### WORK TO COMPLETE
Pull out each line of the rows below that contains the string "arrow", and copy those lines unchanged.

(Dataset entries)
_____
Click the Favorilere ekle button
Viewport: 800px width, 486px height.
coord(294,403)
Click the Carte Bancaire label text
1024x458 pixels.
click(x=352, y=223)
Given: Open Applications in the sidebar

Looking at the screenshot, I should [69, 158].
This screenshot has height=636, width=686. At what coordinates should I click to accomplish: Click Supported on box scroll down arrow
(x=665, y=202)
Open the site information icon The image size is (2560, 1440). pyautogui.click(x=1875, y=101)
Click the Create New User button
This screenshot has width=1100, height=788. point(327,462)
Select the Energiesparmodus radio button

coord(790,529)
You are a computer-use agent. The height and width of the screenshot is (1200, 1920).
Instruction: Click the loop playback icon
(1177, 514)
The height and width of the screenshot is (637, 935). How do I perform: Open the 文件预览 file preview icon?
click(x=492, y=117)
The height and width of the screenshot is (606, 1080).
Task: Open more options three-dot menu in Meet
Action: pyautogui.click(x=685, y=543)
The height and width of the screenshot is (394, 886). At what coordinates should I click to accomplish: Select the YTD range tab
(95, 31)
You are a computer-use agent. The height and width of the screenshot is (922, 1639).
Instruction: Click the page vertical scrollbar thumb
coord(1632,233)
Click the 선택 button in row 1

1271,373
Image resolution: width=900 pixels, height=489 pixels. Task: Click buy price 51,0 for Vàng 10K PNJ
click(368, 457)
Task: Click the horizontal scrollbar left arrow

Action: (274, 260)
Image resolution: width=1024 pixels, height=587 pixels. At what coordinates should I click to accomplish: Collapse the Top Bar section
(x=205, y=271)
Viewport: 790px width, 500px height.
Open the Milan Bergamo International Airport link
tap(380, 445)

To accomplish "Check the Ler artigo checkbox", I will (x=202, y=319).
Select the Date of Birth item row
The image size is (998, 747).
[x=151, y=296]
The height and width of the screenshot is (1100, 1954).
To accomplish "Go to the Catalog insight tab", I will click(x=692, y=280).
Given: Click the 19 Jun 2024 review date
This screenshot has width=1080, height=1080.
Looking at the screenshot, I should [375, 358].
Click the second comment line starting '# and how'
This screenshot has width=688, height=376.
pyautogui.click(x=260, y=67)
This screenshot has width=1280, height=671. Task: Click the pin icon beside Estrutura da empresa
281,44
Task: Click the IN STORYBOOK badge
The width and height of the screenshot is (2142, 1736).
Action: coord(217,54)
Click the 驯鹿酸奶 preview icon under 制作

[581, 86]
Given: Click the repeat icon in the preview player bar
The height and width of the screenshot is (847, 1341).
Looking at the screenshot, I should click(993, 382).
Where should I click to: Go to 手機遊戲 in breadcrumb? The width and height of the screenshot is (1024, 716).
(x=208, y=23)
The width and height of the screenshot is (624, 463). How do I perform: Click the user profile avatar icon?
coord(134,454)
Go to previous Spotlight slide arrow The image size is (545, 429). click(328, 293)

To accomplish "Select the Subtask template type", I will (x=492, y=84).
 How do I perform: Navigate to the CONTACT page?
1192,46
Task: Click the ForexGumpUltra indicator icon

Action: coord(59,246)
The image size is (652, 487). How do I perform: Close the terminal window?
_____
### OUTPUT FOR THIS EXERCISE
This screenshot has height=636, width=686. At what coordinates should I click to accomplish: Click Supported on box scroll down arrow
Task: Click the horizontal scrollbar left arrow
Go to previous Spotlight slide arrow The image size is (545, 429). click(328, 293)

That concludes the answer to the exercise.